## [TEXT EXCERPT]
══════════════════════════════
Japan firms see U.S., China economies expanding at a healthy clip

Japan's national flag is seen in front of containers and cranes at an industrial port in Tokyo, Japan, January 25, 2017. REUTERS/Kim Kyung-Hoon/Files

TOKYO (Reuters) - A vast majority of Japanese firms are upbeat about the outlook for the U.S. economy, a Reuters poll found, a reassuring sign after some market concern earlier this year that the pace of U.S. growth could be slowing. (Japan Inc upbeat about U.S. and Chinese economic outlook, see graphic reut.rs/2yadSNB)

Most also had a generally positive outlook for China’s economy even if the number of companies somewhat pessimistic about prospects was higher than for the U.S. economy.

The Reuters Corporate survey showed 64 percent of Japanese companies thought the U.S. economy would keep growing at around its current pace while another 19 percent saw it expanding further. Just 17 percent saw growth peaking out or slowing.

“Given its strong fundamentals, and just looking at economic factors, the U.S. economy should continue to expand,” a manager at an electrical machinery maker wrote.

But like many other respondents, the manager also expressed concern about how well U.S. President Donald Trump’s administration would handle key policy issues.

“If the U.S. government malfunctions, that will affect the economy,” the manager wrote.

The survey was conducted Aug. 30-Sept. 12, during which U.S. second-quarter GDP was revised higher on robust consumer spending and strong business investment. Hurricane Harvey slammed into Texas just before the poll while Hurricane Irma hit Florida at the tail end of the survey.

Prior to the survey, economists were paring their GDP forecasts ever so slightly but better economic indicators since then have led to upward revisions.

A Reuters September poll of nearly 100 economists showed they expect the U.S. economy to expand at an annualised 2.6 percent in this quarter and 2.5 percent in the next, up from previous predictions in August of 2.5 and 2.4 percent.

A worker walks in a container area at a port in Tokyo, Japan January 25, 2016. REUTERS/Toru Hanai/Files

In the Reuters Corporate survey, 59 percent of Japanese firms with direct or indirect dealings with U.S. businesses, said that their business plans were on track. But 33 percent said there were signs of delays or stagnation while another 8 percent said they would have to review their business plans.
══════════════════════════════
## [COLLECTED DATA]
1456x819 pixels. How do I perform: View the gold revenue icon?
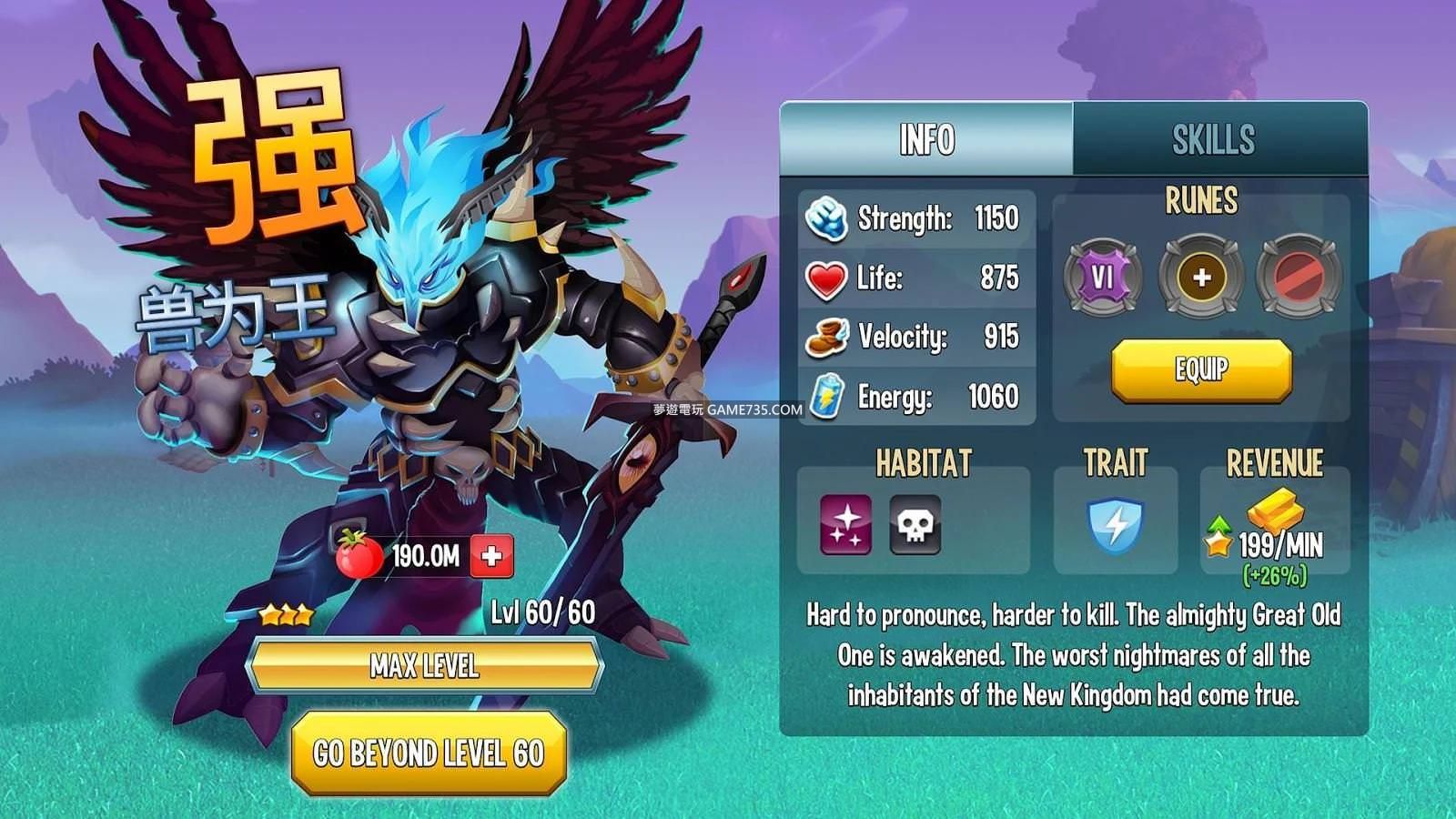click(x=1273, y=511)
══════════════════════════════
## [DIRECTIONS]
1. From the news article on Japanese firms' economic outlook, list each percentage reported from the Reuters Corporate survey, along with what it measures.
2. Pick up the news article on Japanese firms' economic outlook after its final paragraph and write the next part.

## [ANSWERS FOR THE EXERCISE]
1.
- 64 percent: Japanese companies that thought the U.S. economy would keep growing at around its current pace
- 19 percent: companies that saw the U.S. economy expanding further
- 17 percent: companies that saw U.S. growth peaking out or slowing
- 59 percent: firms with direct or indirect dealings with U.S. businesses that said their business plans were on track
- 33 percent: firms that said there were signs of delays or stagnation
- 8 percent: firms that said they would have to review their business plans

2.
Analysts said, however, that it was hard to say if the number experiencing delays or problems was particularly high, and that this could just be many companies taking a cautious tone.

The survey, conducted for Reuters by Nikkei Research, polled 548 big and mid-sized firms that reply on condition of anonymity. Around 250 companies answered the questions on the outlook for the U.S. economy while around 150 replied to questions about business plans.

Slideshow (2 Images)

CHINA, JAPAN

On China, 51 percent expected the economy to grow at roughly its current pace and another 14 percent predicted growth would accelerate. But some 35 percent saw it peaking out or slowing.

Many respondents were worried about a potential slowdown after the Communist Party’s autumn congress, at which President Xi Jinping is expected to tighten his grip on power.

“The focus is the autumn congress. China’s underlying economy is performing more than expected thanks to government investment as the administration tries to sail through the congress,” said a manager of another electrical machinery maker.

“The situation may change all at once after the congress, and it’s fully thinkable the economy could decelerate.”

China’s economy expanded at a faster-than-expected 6.9 percent year-on-year in April-June , setting the country on course to comfortably meet its 2017 growth target of around 6.5 percent.

However, China’s fixed-asset investment, factory output and retail sales all grew less than expected, data showed last week, reinforcing views that the world’s second-largest economy is gradually beginning to lose steam in the face of rising borrowing costs.